If you’re recycling (or ‘repurposing’) a pot or container to grow carrots, make sure it provides plenty of drainage by drilling holes into the bottom. Growing mediums without efficient drainage will cause carrots to rot from the waterlogged soil.
How to Choose the Right Variety of Carrots
Perfectly shaped cone-like carrots are not a guarantee when growing your own. However, choosing a suitable variety, especially when growing in containers, should give you a good chance for a great harvest.
Shorter varieties, such as Chantaney, Oxheart and Round carrots are ideal for container growing. Oxheart varieties have roots only 2 to 3 inches long at maturity.
Round carrots such as Parmex or Rondo are perfect for gardeners trying to avoid funny shaped carrots.
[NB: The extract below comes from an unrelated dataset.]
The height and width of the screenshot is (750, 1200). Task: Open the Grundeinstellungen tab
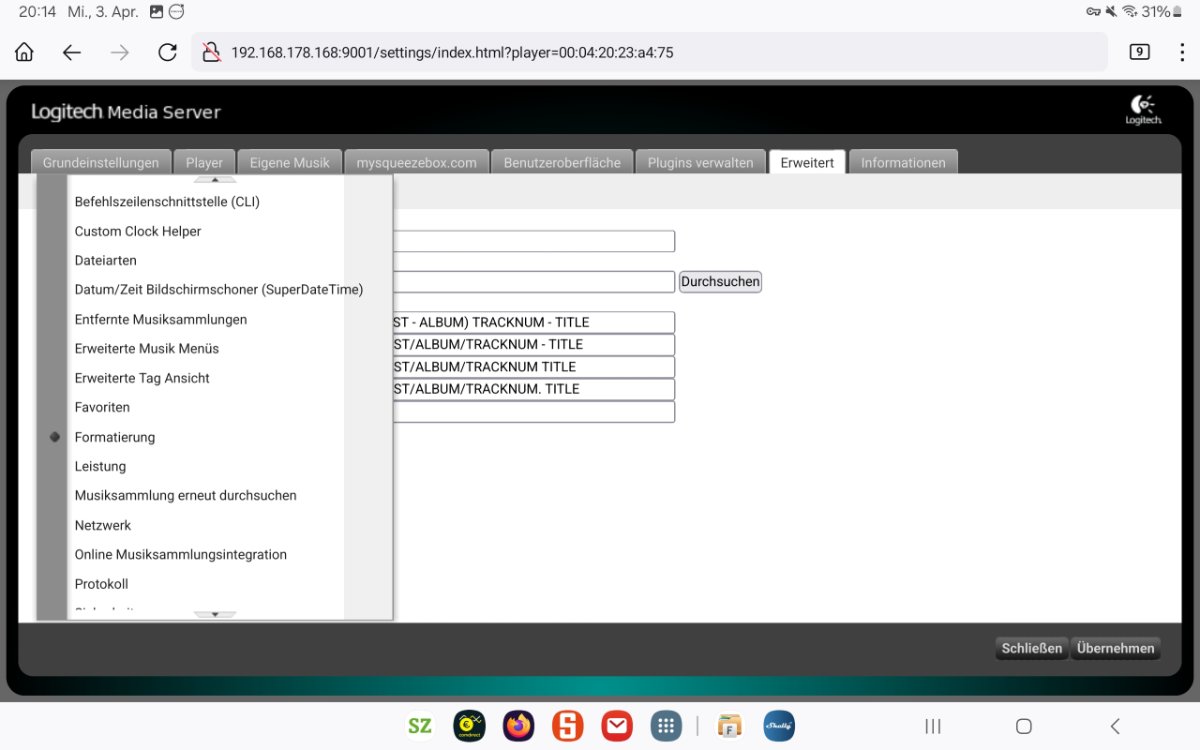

- Chantaney carrots are the best choice, with ‘red cored’ varieties being a popular cultivar. They have the classic carrot characteristics, broad fat shoulders with a tapered triangular yet blunt tip. Growing between 4 to 5 inches, their short length is perfect for growing in container gardens. Ideally planted in spring, Chantaney carrots are best suited to containers between 12 to 15 inches in depth.
What is the Best Soil to Grow Carrots in?
- Carrots grow easily in loose lightweight soil, with good drainage and free from twigs, stones or any other hard bits. Soil or compost that is not smooth, but rather, has obstructions such as stones, will cause carrots to grow either hard, oddly shaped or with 2 or 3 legs. It’s best to buy a good quality potting soil to use in your containers, or alternatively make your own. Make sure the soil’s pH is between 6 to 7.
How to Plant Carrot Seeds in Containers
- 1. Add soil or compost to the chosen container and lightly water to create moisture.
- 2. Create planting holes, 1.5cm deep with spacing 1.5cm apart from other holes and the edge of your container.
- 3. Sow your carrot seeds thinly, filling each hole with 3 carrot seeds. Then, cover with soil and water again sparingly.
- 4. If you are growing Chantaney carrots, seedlings should appear after 14 to 21 days. Otherwise, check the sprouting time for the carrot variety you are growing.
- 5. As the seedlings develop and the plant grows, keep the soil well-watered and moist to prevent the roots from splitting and to maximise growth. However, do not soak or make the soil soggy.
What to feed your carrots
When your seedlings reach an inch tall with their first set of true leaves, we recommend feeding them with Deep Rooter. Deep Rooter stimulates root growth, which in this case happens to be the vegetable itself. Longer roots means a stronger plant.
Wait a week before adding a fertiliser as to not overload the plant. SeaFeed Xtra is a fertiliser that contains essential plant ingredients that will improve the general health of the plants.
Seafeed Xtra and Deep Rooter should then be used weekly on separate days.
Ground grown carrots may be subject to pests like carrot fly or plant diseases such as powdery mildew or root rot. However, carrots grown in pots benefit from container growing protection.